The Tracking-Learning-Detection (TLD) method, which we use
to detect and track the object, is known for its state-of-art
performance and high robustness. This method was adjusted to
be usable with a stereo-vision camera system, in order to provide
3D spatial coordinates of the object. These coordinates are used
as the input for the feed-forward controller, which controls the
arm of a humanoid robot. The goal of the controller is to move
the hand of the robot to the object by setting arm joints into
position corresponding to the object location. The controller is
implemented as an artificial neural network and trained using
the error back-propagation algorithm. The experiment, which
demonstrates the proof of the concept, is also denoted in this
paper.
Keywords—arm controller, neural network, TLD, tracking,
learning, detection, humanoid robot, Nao, stereo-vision
I. INTRODUCTION
This paper proposes a possible application of Tracking-
Learning-Detection (TLD) [1]–[3] algorithm in stereo-vision
on the Nao robot [4]. TLD is able to detect and track an object
in a continuous series of video frames. Position of the object is
defined as coordinates of its bounding box (x, y, width, height).
This gives us the idea about the position of the object in the
frame, but no further information about its location in the
environment. This problem occurs due to the fact that TLD is
only processing two-dimensional picture and the information
about the third dimension is not available.
In order to obtain the additional information, it is possible
to employ another detector using the camera with different
viewpoint. With the information about the object position in
the frames from both cameras and the information about
mutual position of these cameras, we are able to determine the
position of the object in three-dimensional space quite
precisely.
Then we can use this information as the input for the
forward arm controller, based on the inverse control model
with goal to enable the robot’s interaction with the tracked
object in three-dimensional environment.
II. TRACKING-LEARNING-DETECTION
Tracking-Learning-Detection (TLD) [1]-[3] is an object
tracking method usable for long-term tracking of arbitrary
objects in unconstrained environments [2]. TLD system is
made of three independent components:
• Tracker – a short term tracker based on Lucas-Kanade
method [5], which is used to generate examples for
training of the detector.
• Detector – has a randomized forest form [6], enables
incremental update of its decision boundary and real-
time sequential evaluation during run-time [2]. Runs
independently from the tracker.
• Learning algorithm – so called “P-N Learning” [1] uses
the tracker to generate positive (P) and also negative
(N) examples that are further used in order to improve
the model of the detector.
Before the tracking begins, the bounding box of the object
is manually selected by the supervisor. After that, during TLD
runtime, the object is tracked by the tracker component. During
the tracking, the model of the object is built for use with the
detector component. It is built upon the information from the
first frame, as well as the information provided by the tracker.

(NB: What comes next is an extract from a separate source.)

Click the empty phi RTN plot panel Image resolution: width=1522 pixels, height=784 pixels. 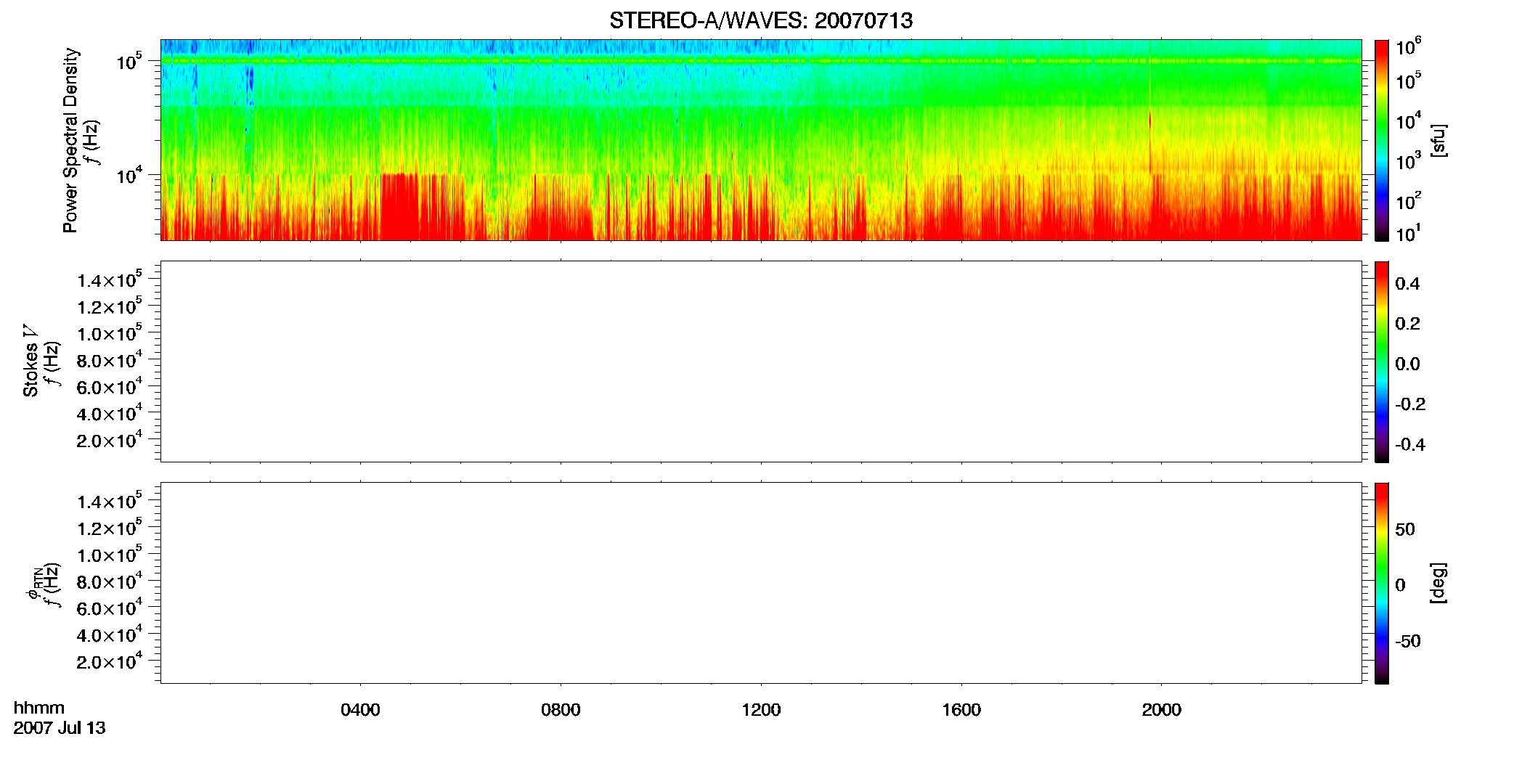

If the detector has successfully finished the training process, it
enables re-detection of the object, whenever the tracker fails.
Both detector and tracker make errors, the stability of the
whole system is achieved by mutual cancellation of these
errors [2].
A. Tracking
The tracker used with TLD, as proposed by [3], is Median-
shift (or Median-flow) tracker. It is a rectangular shaped
tracker based on the Lucas-Kanade tracker [5], which is robust
to partial occlusions and also estimates translation and scale. It
is designed to track number of points between consecutive
frames and estimates a rectangle displacement and scale
change using median of tracked points. Tracked points are
selected as 50 % of the most reliable points within tracked
rectangle, using forward-backward error, as proposed by [3]. In
each frame a completely new set of feature-points is tracked,
which makes the tracker very adaptive [2].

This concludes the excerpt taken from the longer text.